HLH is a life-threatening condition, which can be classified into genetic HLH and secondary HLH. Both types can occur at any age and are associated with increased mortality. Autosomal gene defects can cause genetic HLH or other immune deficiencies, such as Chediak-Higashi syndrome, X-linked lymphoproliferative syndrome, and Griscelli syndrome [4]. Secondary HLH is associated with exogenous agents (including viruses, bacteria, fungi, parasites, and toxins), endogenous products (including those resulting from tissue damage, metabolic products, and free radical stress), rheumatic diseases, and malignant diseases [5]. HLH induced by viral infection was first described in 1979 [6]. Apart from H1N1 virus, others such as human immunodeficiency virus (HIV), cytomegalovirus (CMV), and Epstein-Barr virus (EBV) have been reported to trigger the disorder [79].

The pandemic H1N1 virus is a triple-reassortant influenza virus containing genes from human, swine, and avian influenza viruses. Unlike typical seasonal flu patterns, the pandemic H1N1 virus caused high levels of summer infections in the northern hemisphere and then even higher levels of activity during cooler months in this part of the world [10]. The study launched by Cao et al. showed that 21.4% of the patients had leukopenia, of which 68.1% of adults and 92.3% of children had lymphopenia in China. Delayed treatment with oseltamivir (≥48 hours) is an independent risk factor for a prolonged period of RT-PCR positive, but none of the patients reported had thrombocytopenia [11]. The present case had a sharp drop in platelets, and the possible reason was that it was too late (9 days, far more than 48 hours after the onset of symptoms) for her to receive oseltamivir treatment. The patient had developed HLH induced by H1N1 virus, so this is the reason why she was in critical condition. Treatment with high-dose oseltamivir was necessary for her life-threatening situation.

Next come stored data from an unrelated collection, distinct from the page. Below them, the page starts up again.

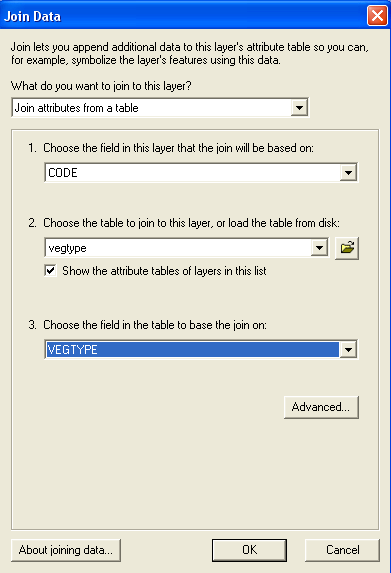Expand the join type dropdown arrow
Screen dimensions: 391x573
(x=299, y=108)
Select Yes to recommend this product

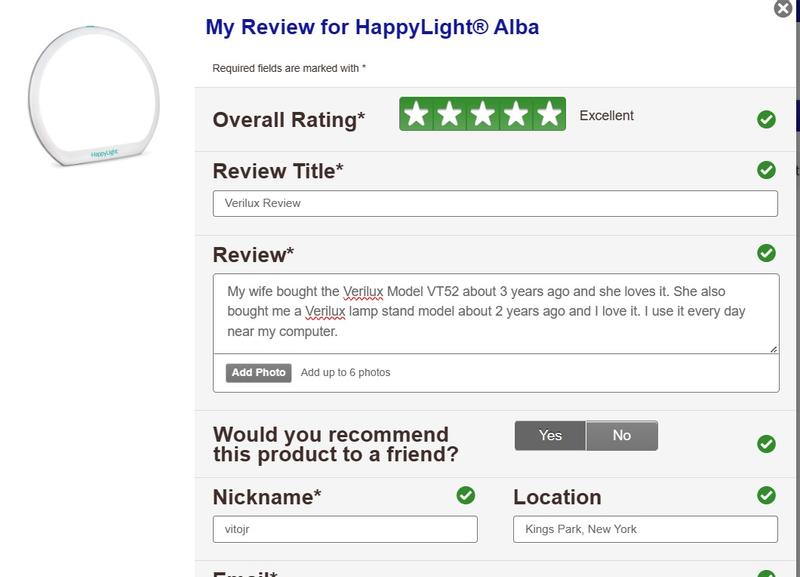[550, 436]
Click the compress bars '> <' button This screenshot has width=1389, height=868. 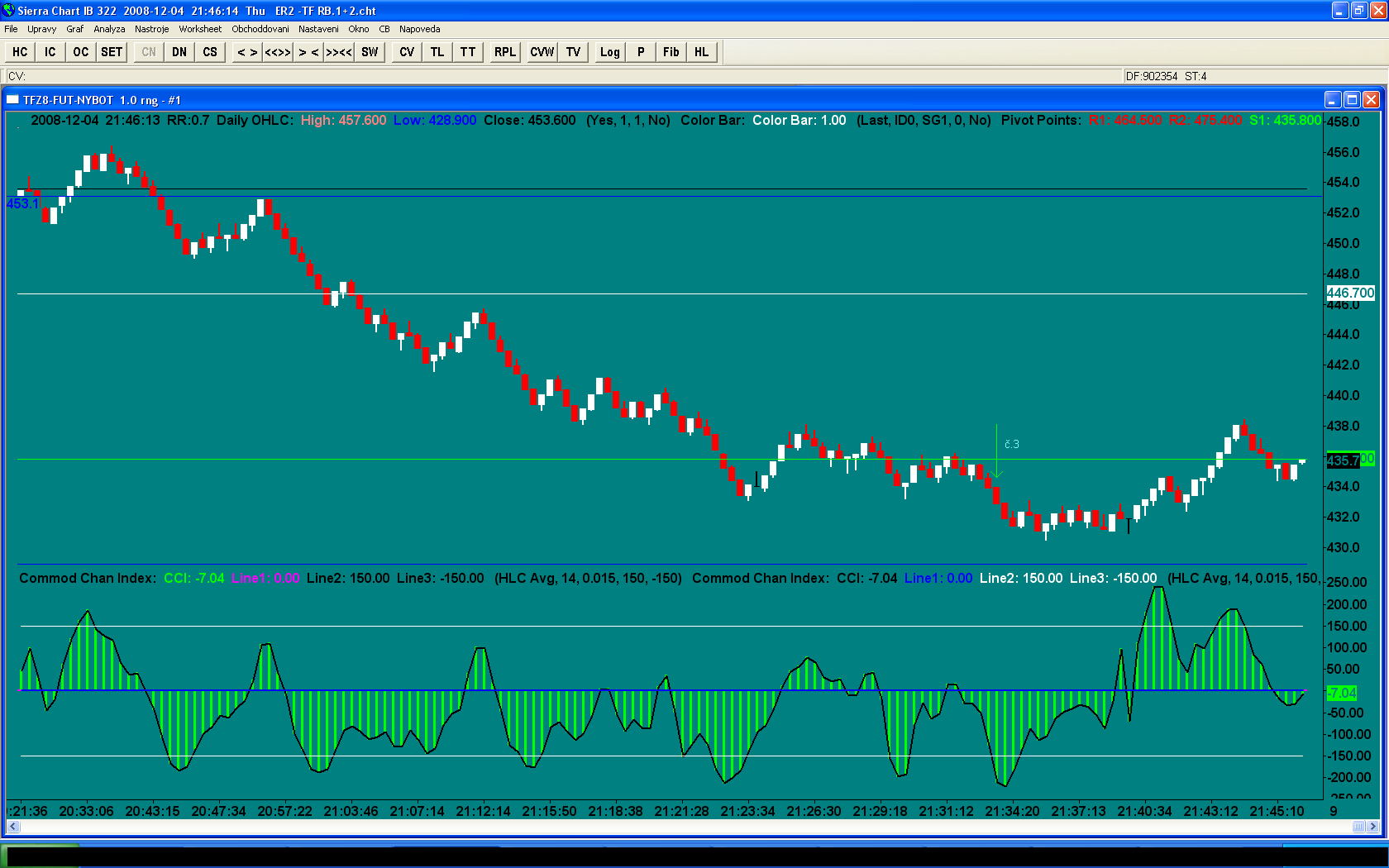point(308,52)
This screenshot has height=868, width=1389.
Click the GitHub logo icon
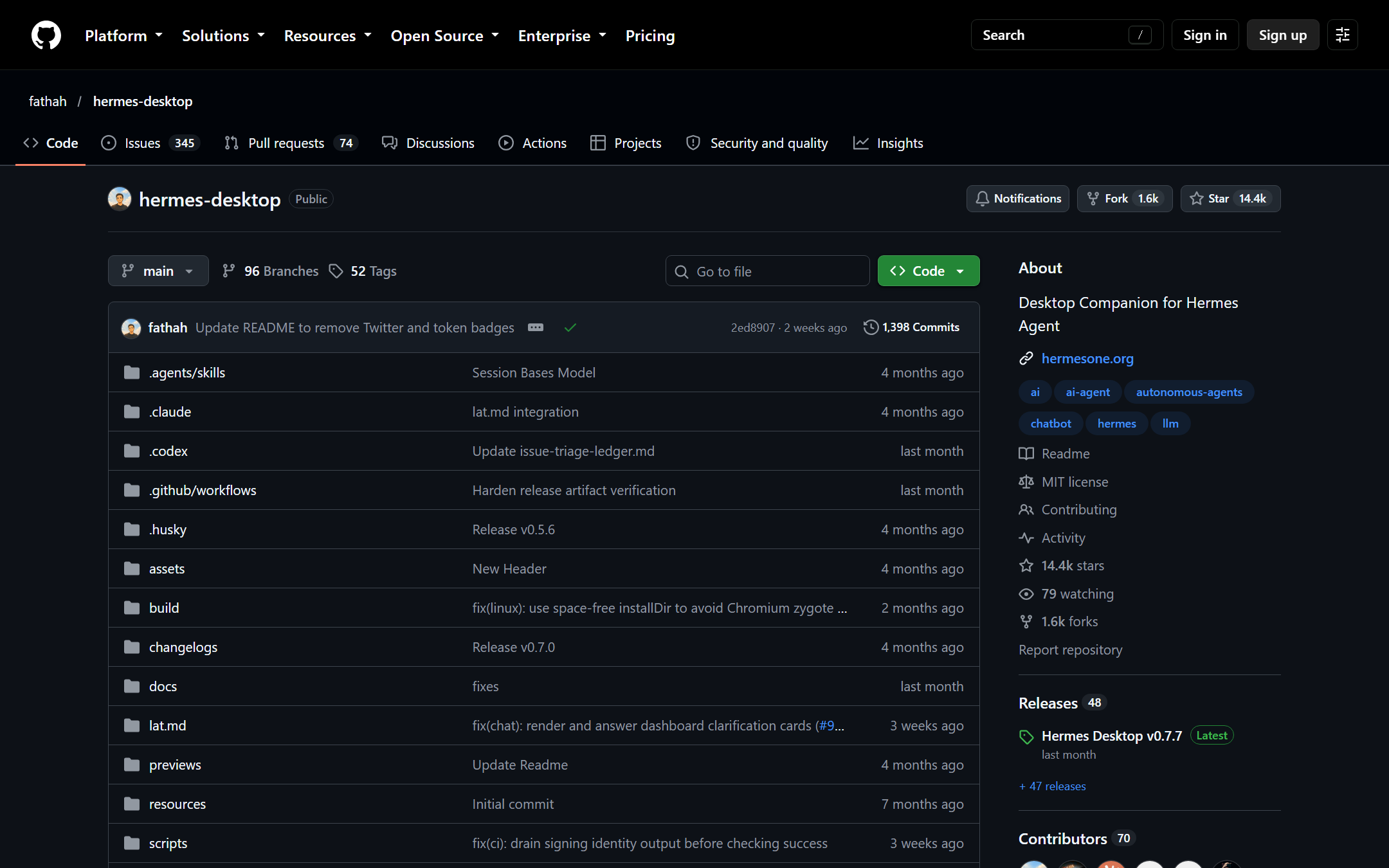pos(46,35)
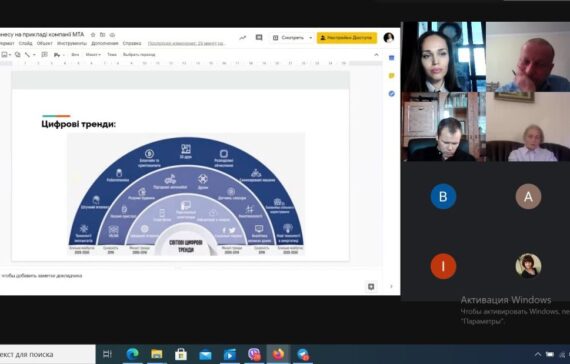Screen dimensions: 570x364
Task: Click the explore icon below the slide
Action: tap(371, 287)
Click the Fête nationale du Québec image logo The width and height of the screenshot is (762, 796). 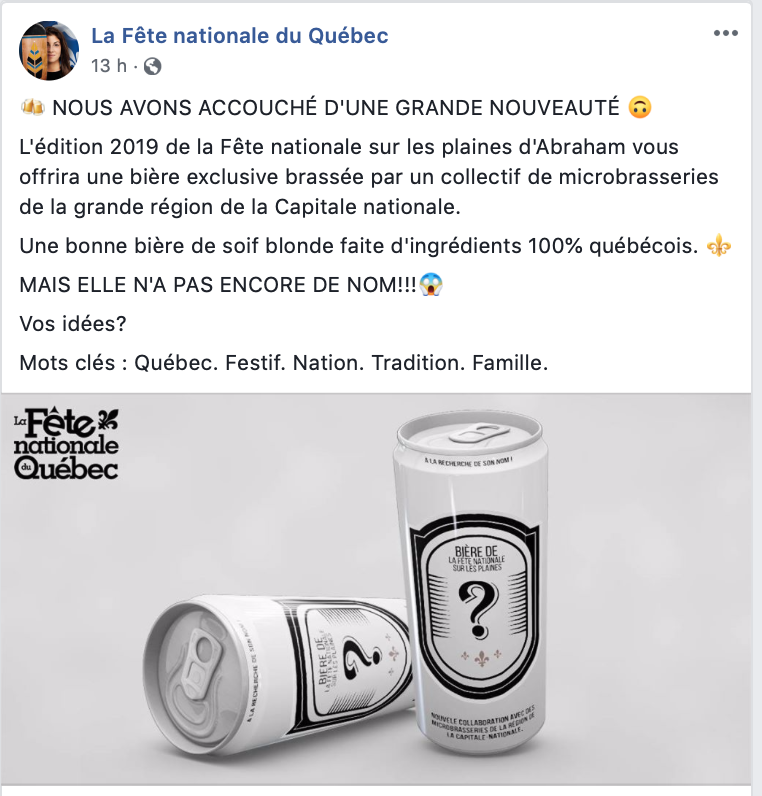[66, 443]
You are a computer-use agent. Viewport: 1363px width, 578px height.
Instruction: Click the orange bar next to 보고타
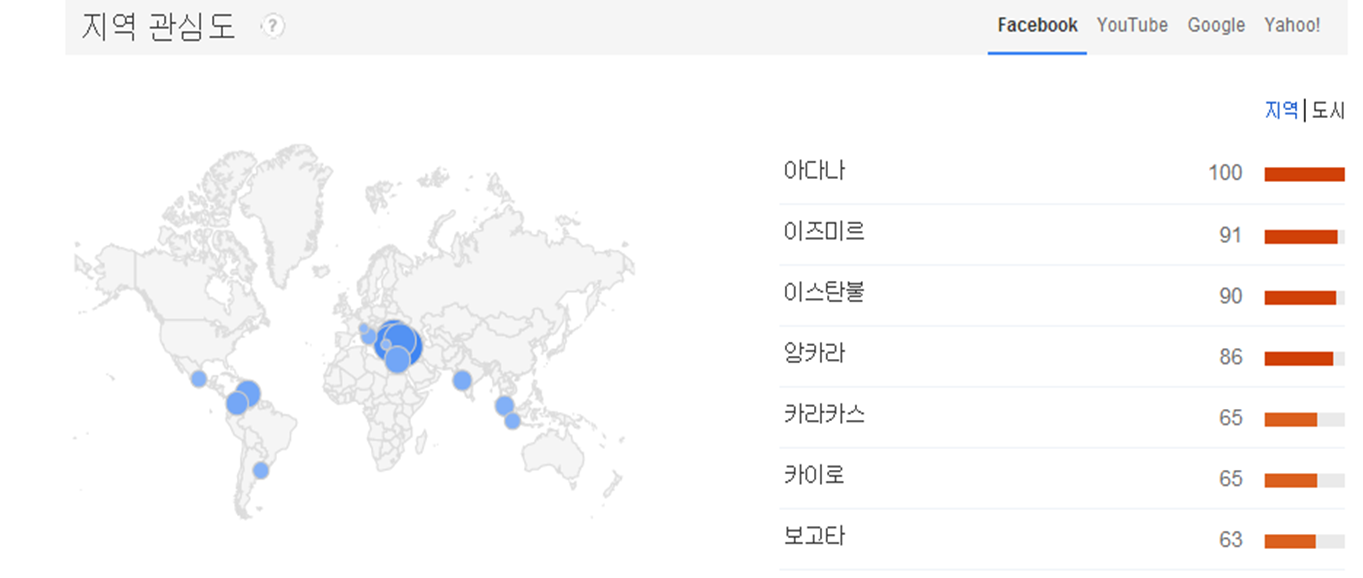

There may be several ways to treat secondary HLH. High-dose corticosteroids are commonly used due to the inflammatory nature of the condition. Intravenous immunoglobulin can enhance humoral immunity as an immunomodulator, which appears to be more effective in infection-mediated HLH. Plasmapheresis, which was first used to further decrease the cytokine storm in 1982, [12], was an effective therapeutic tool for HLH. Apart from cytotoxic chemotherapy, the comprehensive therapy mentioned above had been carried out, and a rare hematological complication of pandemic H1N1 virus infection was successfully cured.

In conclusion, if febrile patients with pandemic H1N1 virus infection are associated with cytopenia, a bone marrow aspiration is recommended. Once confirmed as HLH cases, they should be given directed therapy as early as possible.